DATA FOR REVIEW:
[Start of Attachment]

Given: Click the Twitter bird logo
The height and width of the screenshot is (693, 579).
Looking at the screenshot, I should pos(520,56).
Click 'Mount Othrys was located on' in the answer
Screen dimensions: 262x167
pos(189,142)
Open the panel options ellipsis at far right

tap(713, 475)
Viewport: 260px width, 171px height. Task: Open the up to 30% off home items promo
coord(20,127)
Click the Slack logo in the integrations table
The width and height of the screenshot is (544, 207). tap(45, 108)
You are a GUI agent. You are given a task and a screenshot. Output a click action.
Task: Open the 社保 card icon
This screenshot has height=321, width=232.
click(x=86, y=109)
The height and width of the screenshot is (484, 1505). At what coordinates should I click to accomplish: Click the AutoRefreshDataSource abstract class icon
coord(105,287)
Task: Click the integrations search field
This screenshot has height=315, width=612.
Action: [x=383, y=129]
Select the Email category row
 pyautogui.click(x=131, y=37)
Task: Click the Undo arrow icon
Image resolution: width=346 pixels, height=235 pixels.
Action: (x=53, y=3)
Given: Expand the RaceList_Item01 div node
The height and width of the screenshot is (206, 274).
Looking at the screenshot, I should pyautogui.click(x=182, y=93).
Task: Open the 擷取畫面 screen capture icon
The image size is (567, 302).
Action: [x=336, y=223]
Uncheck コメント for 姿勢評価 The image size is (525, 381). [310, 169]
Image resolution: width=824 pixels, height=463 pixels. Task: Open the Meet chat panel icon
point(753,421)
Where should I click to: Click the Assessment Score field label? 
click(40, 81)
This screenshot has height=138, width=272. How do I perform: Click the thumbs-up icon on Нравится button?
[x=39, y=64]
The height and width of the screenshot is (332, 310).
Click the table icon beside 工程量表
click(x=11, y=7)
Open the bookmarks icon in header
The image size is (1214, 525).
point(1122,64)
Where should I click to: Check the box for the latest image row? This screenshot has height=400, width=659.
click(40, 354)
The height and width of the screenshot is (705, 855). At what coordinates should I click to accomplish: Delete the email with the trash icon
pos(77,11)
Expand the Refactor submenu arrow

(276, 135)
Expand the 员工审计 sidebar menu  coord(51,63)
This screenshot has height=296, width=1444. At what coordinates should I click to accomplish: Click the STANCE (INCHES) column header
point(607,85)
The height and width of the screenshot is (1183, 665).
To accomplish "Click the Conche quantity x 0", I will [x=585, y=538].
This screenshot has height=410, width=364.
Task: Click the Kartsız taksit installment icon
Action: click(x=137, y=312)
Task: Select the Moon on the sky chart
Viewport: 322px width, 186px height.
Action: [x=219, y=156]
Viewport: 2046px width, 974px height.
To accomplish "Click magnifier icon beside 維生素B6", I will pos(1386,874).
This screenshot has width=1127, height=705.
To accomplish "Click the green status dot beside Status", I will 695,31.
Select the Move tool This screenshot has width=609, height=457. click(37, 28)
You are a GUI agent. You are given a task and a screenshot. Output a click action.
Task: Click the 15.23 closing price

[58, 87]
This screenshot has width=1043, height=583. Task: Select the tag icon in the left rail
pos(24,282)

[End of Attachment]

WORK REQUIRED: Word for word, set down the complete listing once more.

EXERCISE RESULT:
Given: Click the Twitter bird logo
The height and width of the screenshot is (693, 579).
Looking at the screenshot, I should pos(520,56).
Click 'Mount Othrys was located on' in the answer
Screen dimensions: 262x167
pos(189,142)
Open the panel options ellipsis at far right

tap(713, 475)
Viewport: 260px width, 171px height. Task: Open the up to 30% off home items promo
coord(20,127)
Click the Slack logo in the integrations table
The width and height of the screenshot is (544, 207). tap(45, 108)
You are a GUI agent. You are given a task and a screenshot. Output a click action.
Task: Open the 社保 card icon
This screenshot has height=321, width=232.
click(x=86, y=109)
The height and width of the screenshot is (484, 1505). At what coordinates should I click to accomplish: Click the AutoRefreshDataSource abstract class icon
coord(105,287)
Task: Click the integrations search field
This screenshot has height=315, width=612.
Action: [x=383, y=129]
Select the Email category row
 pyautogui.click(x=131, y=37)
Task: Click the Undo arrow icon
Image resolution: width=346 pixels, height=235 pixels.
Action: (x=53, y=3)
Given: Expand the RaceList_Item01 div node
The height and width of the screenshot is (206, 274).
Looking at the screenshot, I should pyautogui.click(x=182, y=93).
Task: Open the 擷取畫面 screen capture icon
The image size is (567, 302).
Action: [x=336, y=223]
Uncheck コメント for 姿勢評価 The image size is (525, 381). [310, 169]
Image resolution: width=824 pixels, height=463 pixels. Task: Open the Meet chat panel icon
point(753,421)
Where should I click to: Click the Assessment Score field label? 
click(40, 81)
This screenshot has height=138, width=272. How do I perform: Click the thumbs-up icon on Нравится button?
[x=39, y=64]
The height and width of the screenshot is (332, 310).
Click the table icon beside 工程量表
click(x=11, y=7)
Open the bookmarks icon in header
The image size is (1214, 525).
point(1122,64)
Where should I click to: Check the box for the latest image row? This screenshot has height=400, width=659.
click(40, 354)
The height and width of the screenshot is (705, 855). At what coordinates should I click to accomplish: Delete the email with the trash icon
pos(77,11)
Expand the Refactor submenu arrow

(276, 135)
Expand the 员工审计 sidebar menu  coord(51,63)
This screenshot has height=296, width=1444. At what coordinates should I click to accomplish: Click the STANCE (INCHES) column header
point(607,85)
The height and width of the screenshot is (1183, 665).
To accomplish "Click the Conche quantity x 0", I will [x=585, y=538].
This screenshot has height=410, width=364.
Task: Click the Kartsız taksit installment icon
Action: click(x=137, y=312)
Task: Select the Moon on the sky chart
Viewport: 322px width, 186px height.
Action: [x=219, y=156]
Viewport: 2046px width, 974px height.
To accomplish "Click magnifier icon beside 維生素B6", I will pos(1386,874).
This screenshot has width=1127, height=705.
To accomplish "Click the green status dot beside Status", I will 695,31.
Select the Move tool This screenshot has width=609, height=457. click(37, 28)
You are a GUI agent. You are given a task and a screenshot. Output a click action.
Task: Click the 15.23 closing price

[58, 87]
This screenshot has width=1043, height=583. Task: Select the tag icon in the left rail
pos(24,282)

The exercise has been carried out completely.